Philosophically - we are emotionally attached to that which we hold dear as reality and comfort; you will feel familiar with those who understand your experiences, places of living etc. So you must sacrifice familiarity to move to a new 'better' version with different sources of 'comfort'. It is a risk, and as humans we would be suspicious of such promises - so in reality we may stay here on earth.
That's that! Thanks for the great post and work. Keep thinking ^^ . . .
Thank you so much!
The concept that you seem to be describing there, from what i understand, is called status quo bias, meaning people will be hesitant to change from what they have always known/believed/etc. And this is something that I definitely recognize the validity in. What I think is important to note here is that I don't mean to suggest that EVERYONE would make the same choice that I would (specifically, choosing to enter the Experience Machine). Instead, a big part of my criticism of Nozick here is that he seems to suggest that everyone would make the same decision that he would, and completely overlooks, as you said, personal and circumstantial factors. He says that anyone put in that position would say no to the machine just because HE thinks there is something more to life than (or rather, intrinsic goods other than) happiness.
Another thing to consider in Nozick's experiment is that he says to assume that everyone will be entering the machines, ignoring the logistics of things like machine maintenance. So if you assume that to be the case, then I believe that for most people there wouldn't be much to the world if it were completely devoid of all other people. Considering that the world would be fundamentally changed by the existence of the Experience Machine, status quo bias would hold very little weight since the status quo would cease to exist.

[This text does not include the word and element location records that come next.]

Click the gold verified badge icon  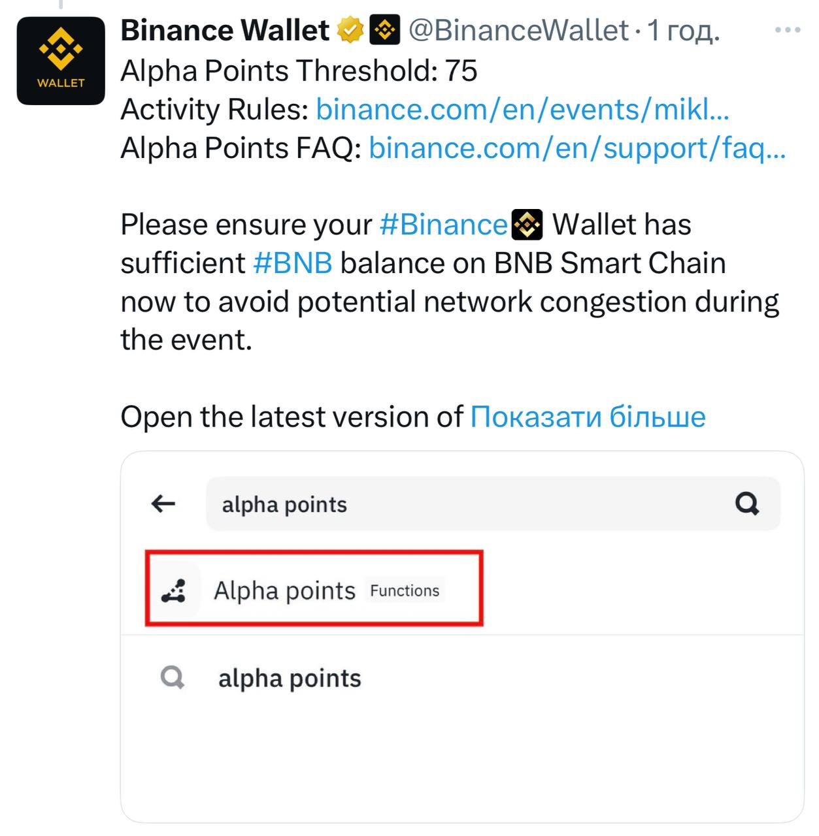point(350,30)
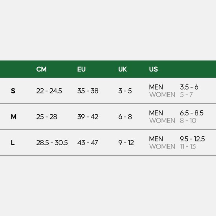Click the 25 - 28 centimeter value
Image resolution: width=216 pixels, height=216 pixels.
[x=47, y=117]
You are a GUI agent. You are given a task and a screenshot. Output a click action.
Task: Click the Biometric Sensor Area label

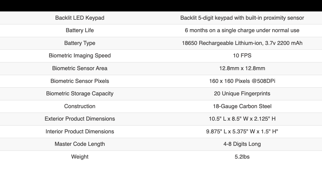point(80,68)
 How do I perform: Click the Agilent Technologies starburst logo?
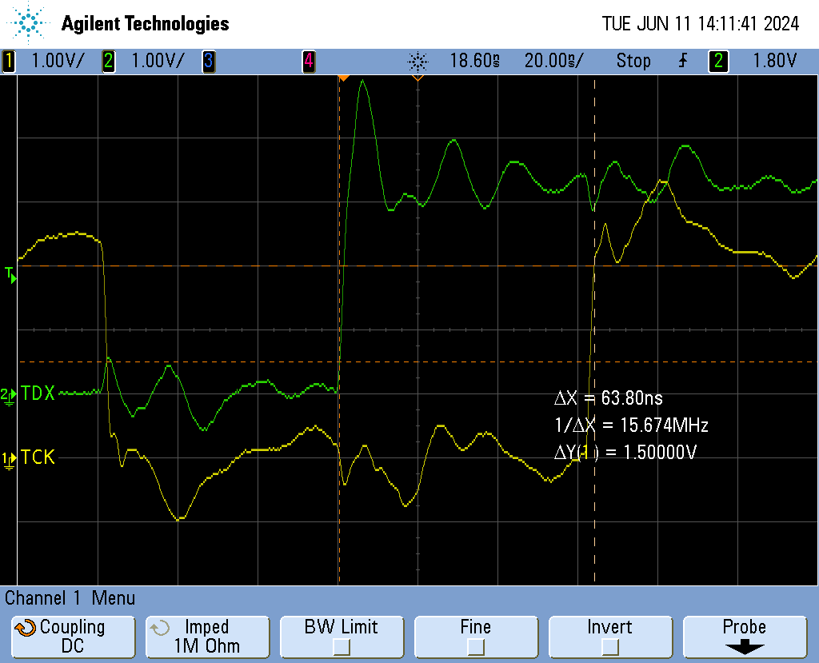tap(29, 23)
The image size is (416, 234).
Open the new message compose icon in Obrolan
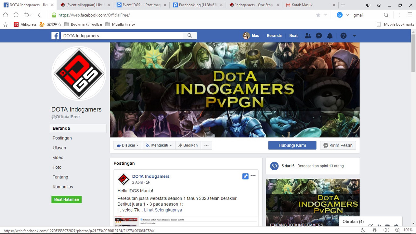pyautogui.click(x=371, y=226)
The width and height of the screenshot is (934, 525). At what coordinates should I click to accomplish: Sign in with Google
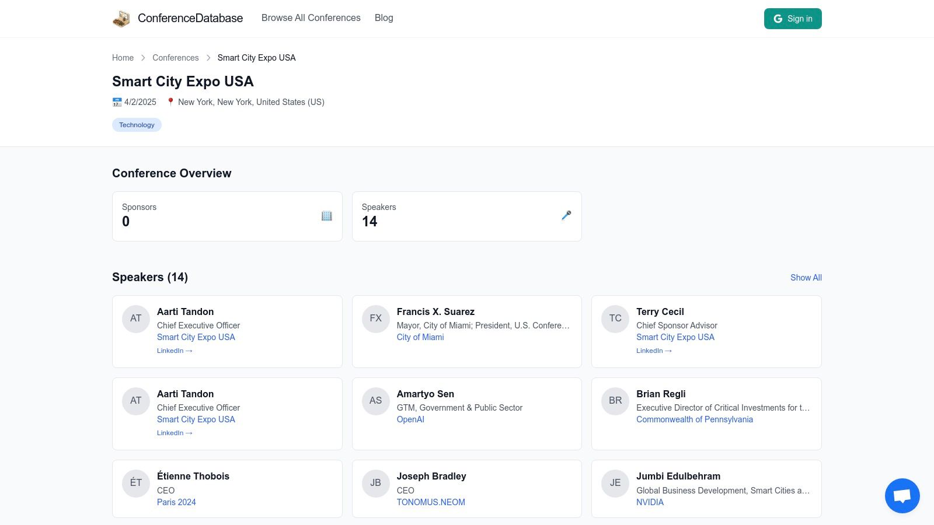click(793, 18)
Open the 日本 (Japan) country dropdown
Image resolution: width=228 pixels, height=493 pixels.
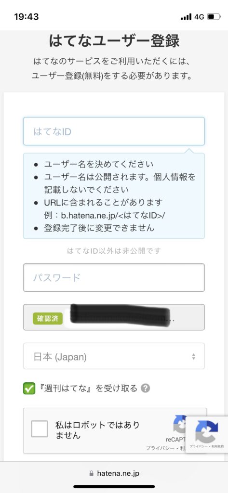click(x=114, y=356)
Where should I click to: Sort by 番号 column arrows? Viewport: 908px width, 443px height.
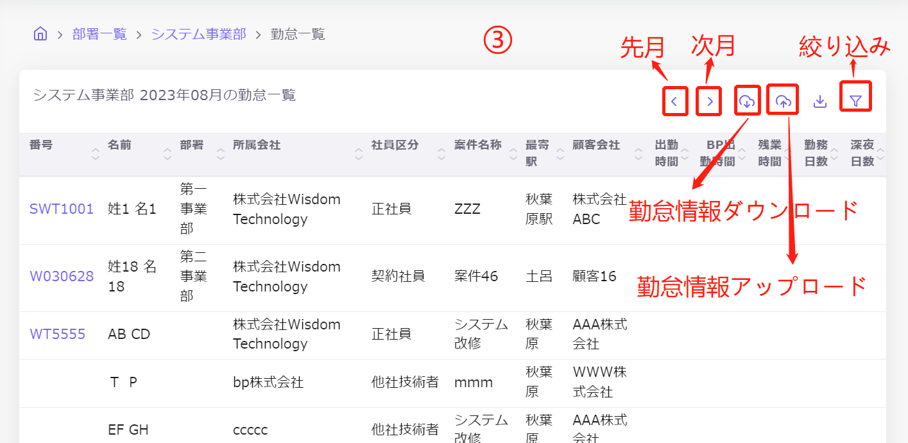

Thanks again, I really appreciate all those stars and the supportive words, as well as your contribution to the discussion. It means a lot to me! :)
The description is much more interesting than animation itself, but still I think I should encourage people, who bother to offer some food for thought.

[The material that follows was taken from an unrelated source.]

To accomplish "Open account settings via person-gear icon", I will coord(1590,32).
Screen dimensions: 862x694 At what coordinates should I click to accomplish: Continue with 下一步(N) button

In regards to reality, "Reality is when you die" (song by Gorefest).
Hey thanks! Checked out the song, pretty nihilistically bleak outlook on death (which definitely has it's place, I'm not saying that to discredit that viewpoint at all). I think particularly interesting are the lyrics "It wasn't real life, In fact just a play...", which expresses an idea in this context that many people in various societies today tend to just stick to the mould and be who they're told to be, rather than truly living. Also I like the idea insinuated by the title, especially because it is fairly pertinent to my understanding of what happens in the brain when a body dies. I'm a pretty big fan of the speculated concept (I say speculated because this isn't a "proven" theory and might not be a particularly well-accepted belief) that the pineal gland releases a large quantity of N,N-DMT as the body dies, which would result in a dream like state that, effectively from the perspective of the person dying, would in fact be eternity.

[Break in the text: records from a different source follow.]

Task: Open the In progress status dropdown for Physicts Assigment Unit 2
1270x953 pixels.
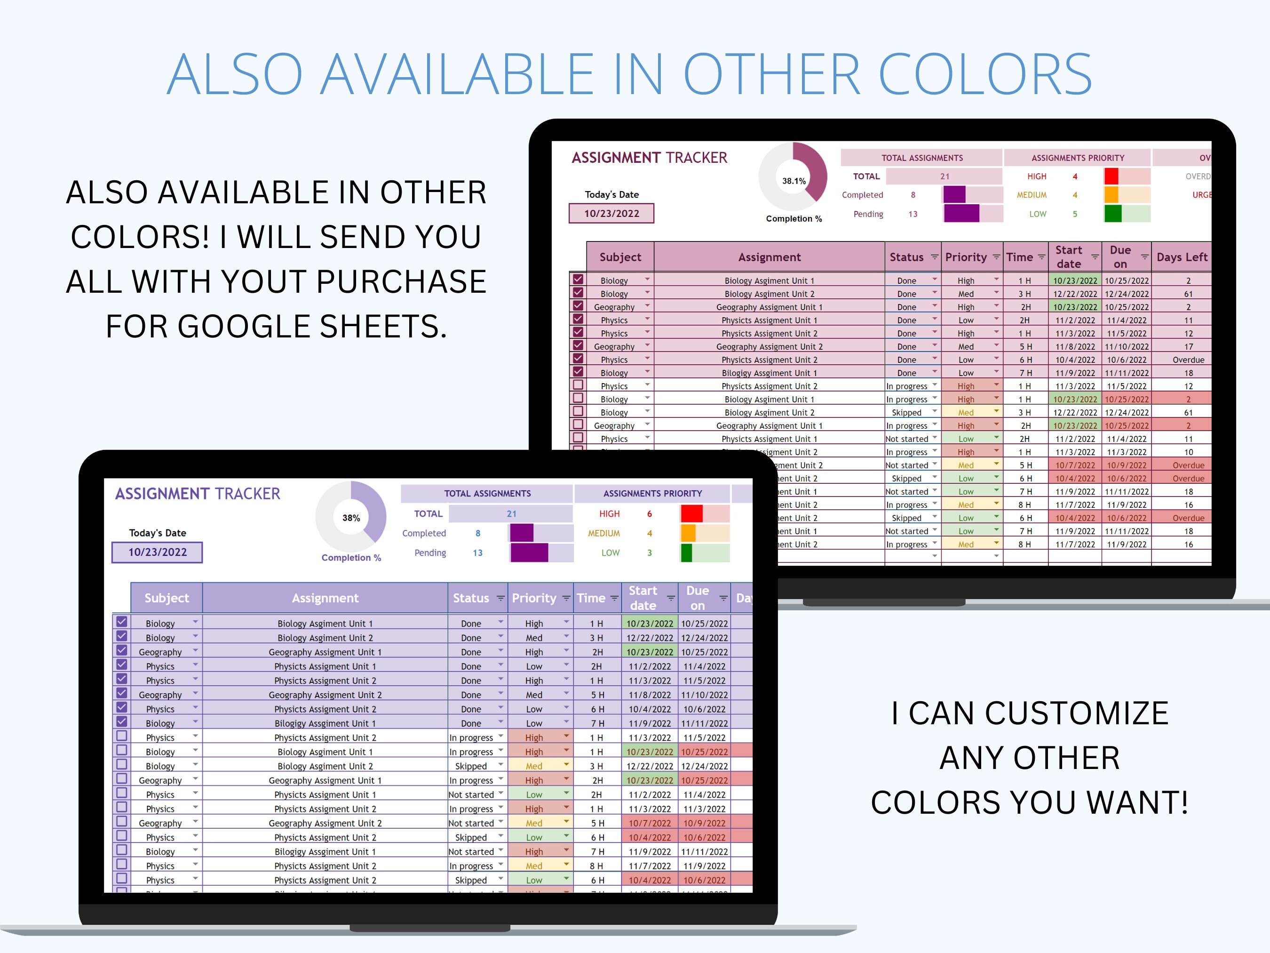Action: [500, 737]
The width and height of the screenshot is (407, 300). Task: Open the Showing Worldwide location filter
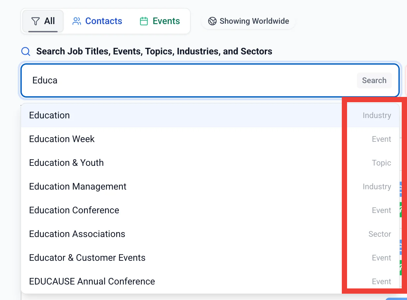[x=249, y=21]
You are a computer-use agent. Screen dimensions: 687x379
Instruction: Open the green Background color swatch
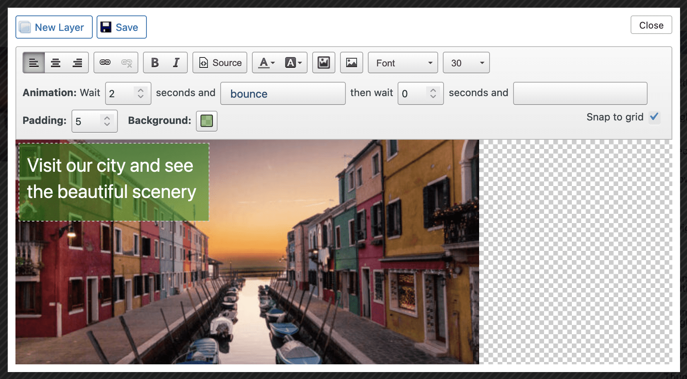[x=207, y=121]
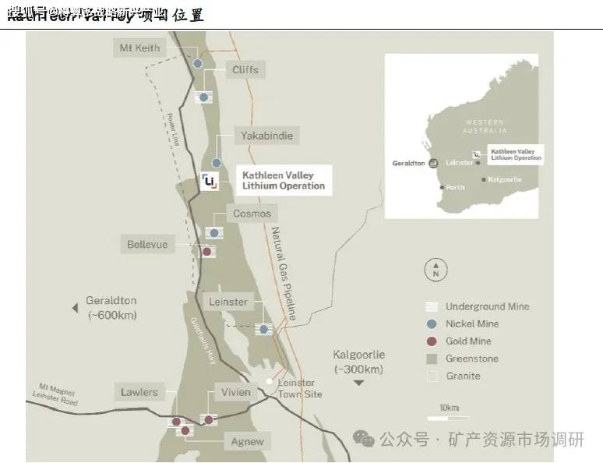Click the north compass icon

[x=436, y=270]
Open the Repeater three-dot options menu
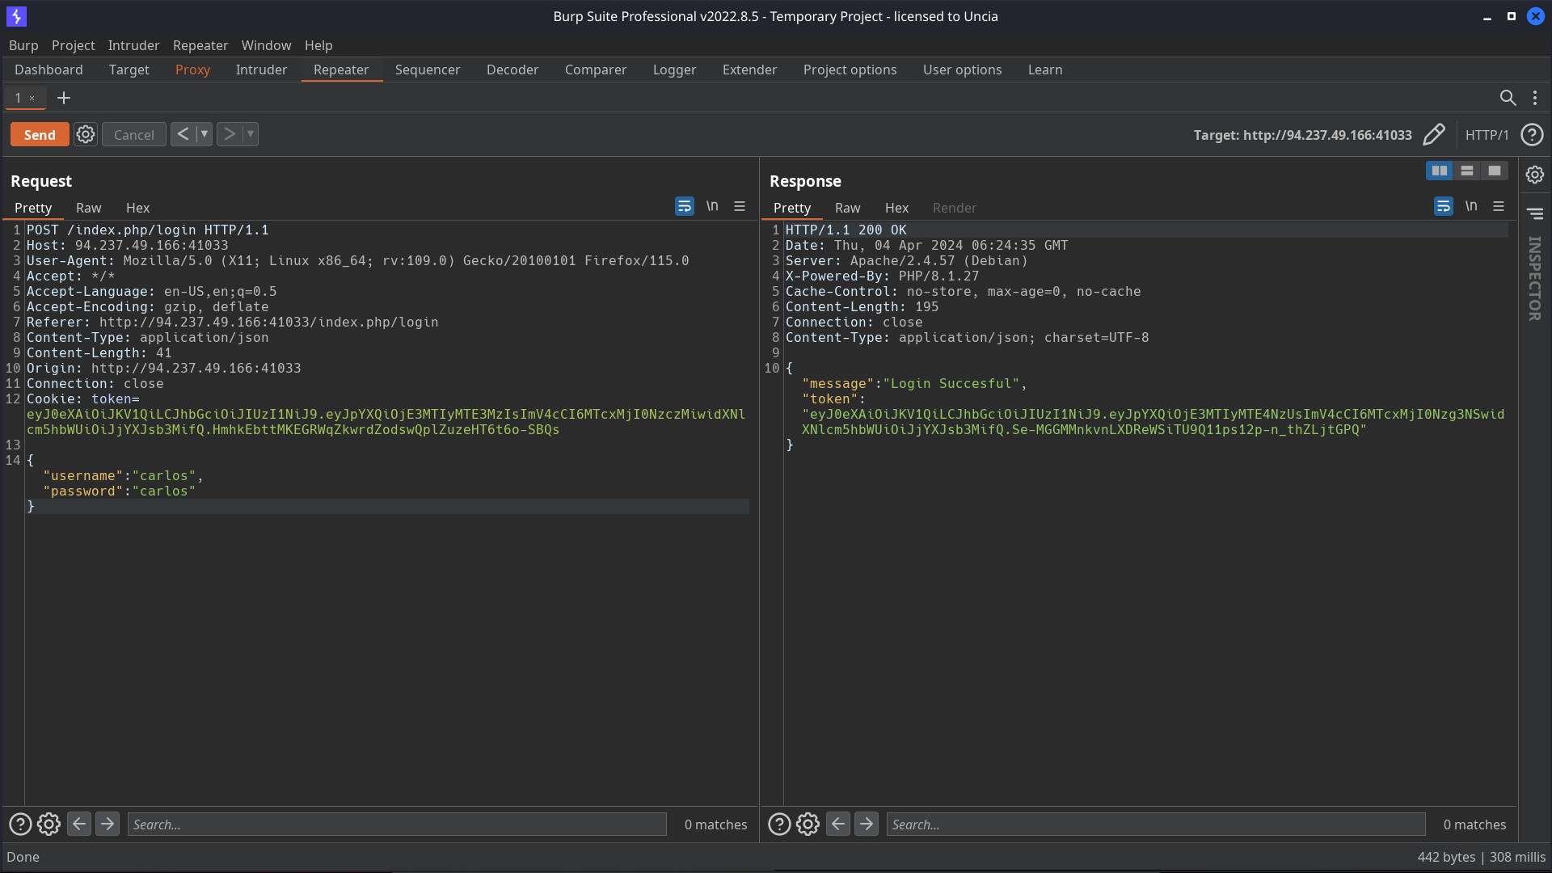Screen dimensions: 1552x873 (x=1535, y=98)
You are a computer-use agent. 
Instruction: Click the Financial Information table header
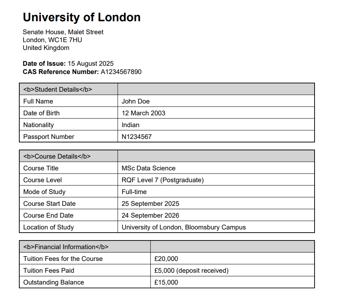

There's an interesting clip in the film "Waking Life" in which there are two people lying in bed talking about consciousness, and one person says to the other that the last few minutes of brain activity would be very similar to what happens when you wake up at, say, 10:15, and then fall asleep and have this immensely elaborate dream with plot lines and all, then wake up again to find that it's 10:17. It means that those last few minutes of life in the brain are not only going to seem extremely elongated, but because there's no clear consensus on what happens after that (that's where religions come in) that "dream" will last forever. Interesting stuff, if you ask me.
Anyway, thanks again for all those stars and the music recommendation! Always appreciated.